Assignment: Go through the entries below and tally the lines holding "agent"; please reply with the number only.

[Saved data entries]
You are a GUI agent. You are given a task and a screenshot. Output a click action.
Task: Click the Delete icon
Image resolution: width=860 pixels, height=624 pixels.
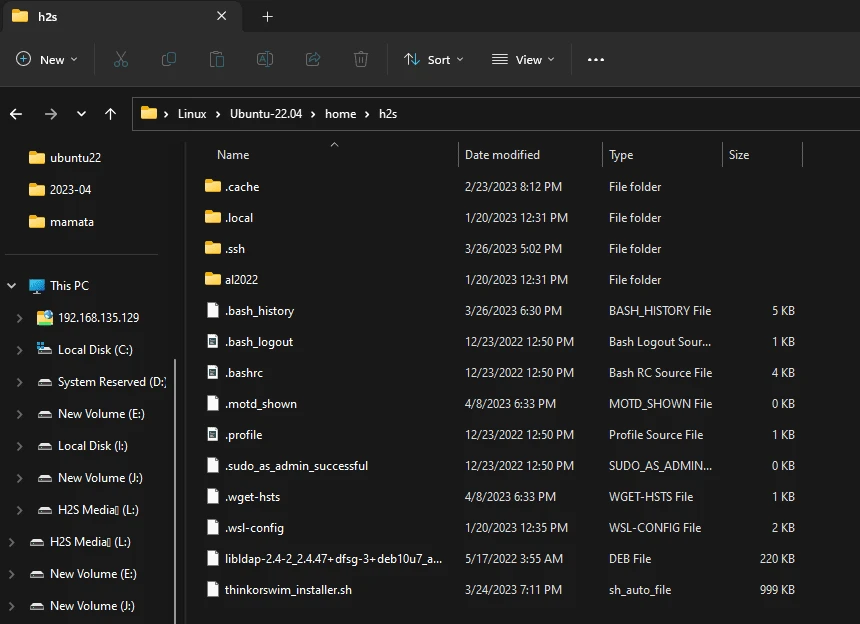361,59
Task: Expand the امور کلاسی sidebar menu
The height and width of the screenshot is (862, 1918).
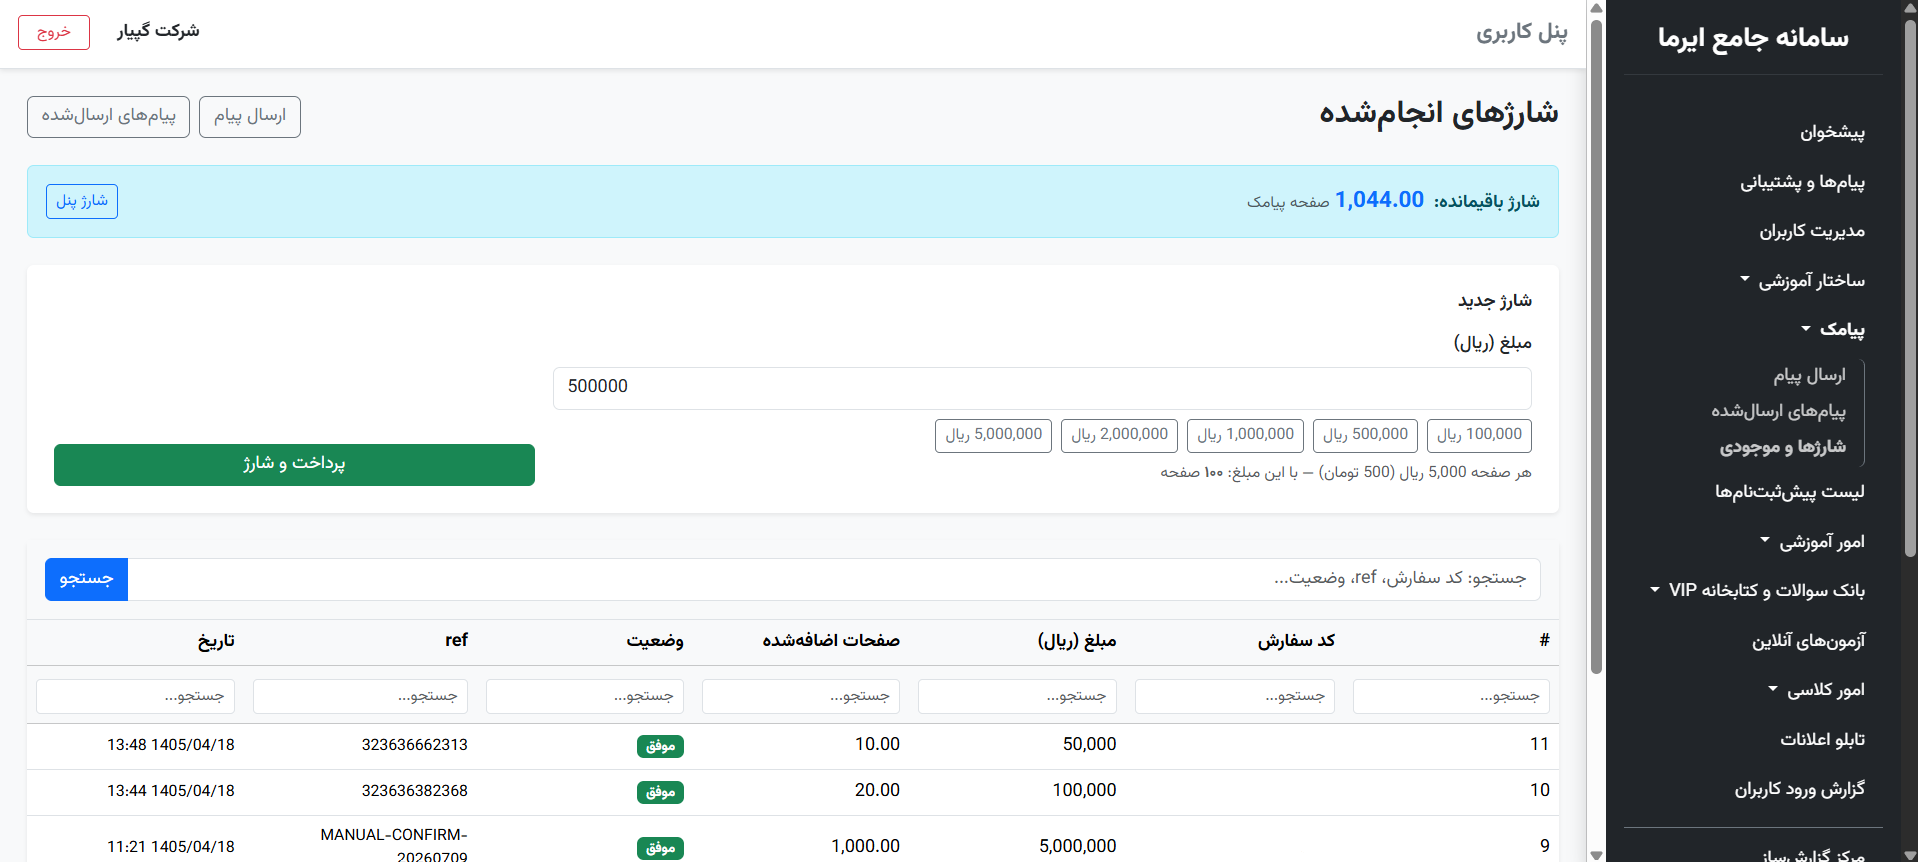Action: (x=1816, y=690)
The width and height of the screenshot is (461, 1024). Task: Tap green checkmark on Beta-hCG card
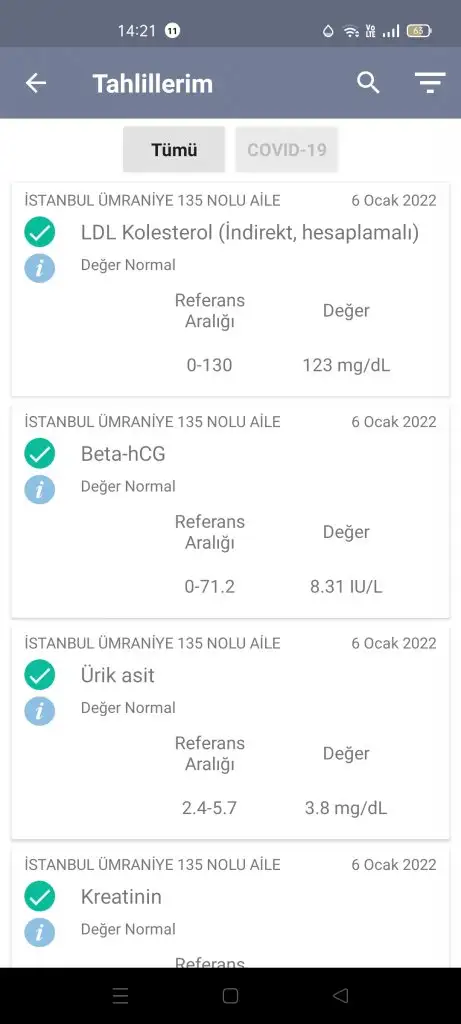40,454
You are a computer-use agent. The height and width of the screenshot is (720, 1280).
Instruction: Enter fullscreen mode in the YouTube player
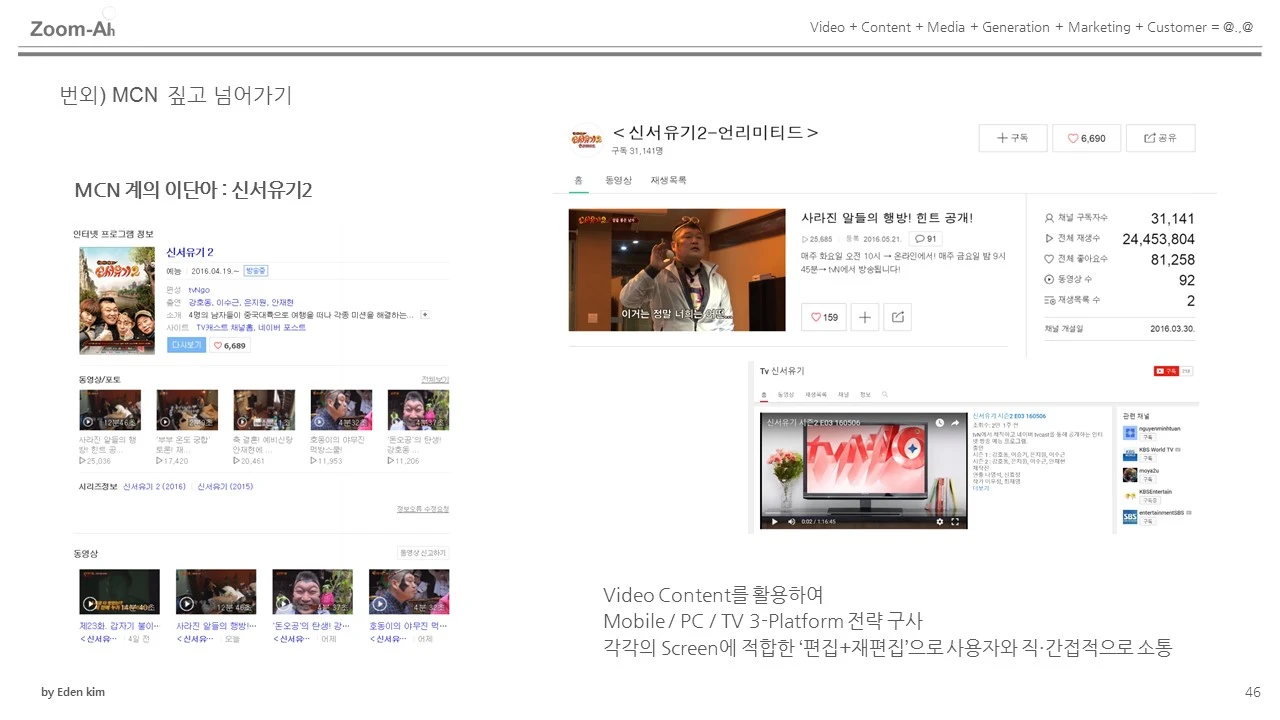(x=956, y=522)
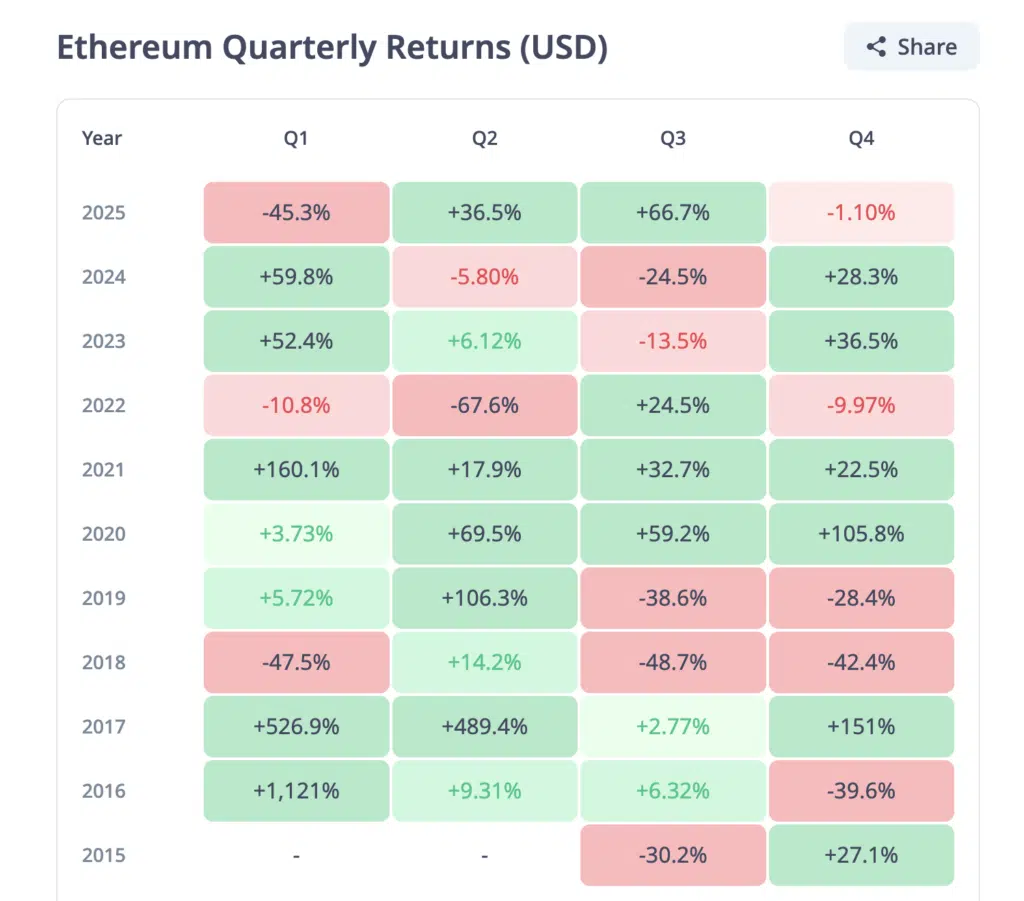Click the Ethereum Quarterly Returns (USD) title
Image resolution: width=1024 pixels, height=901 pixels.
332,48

Answer section: 2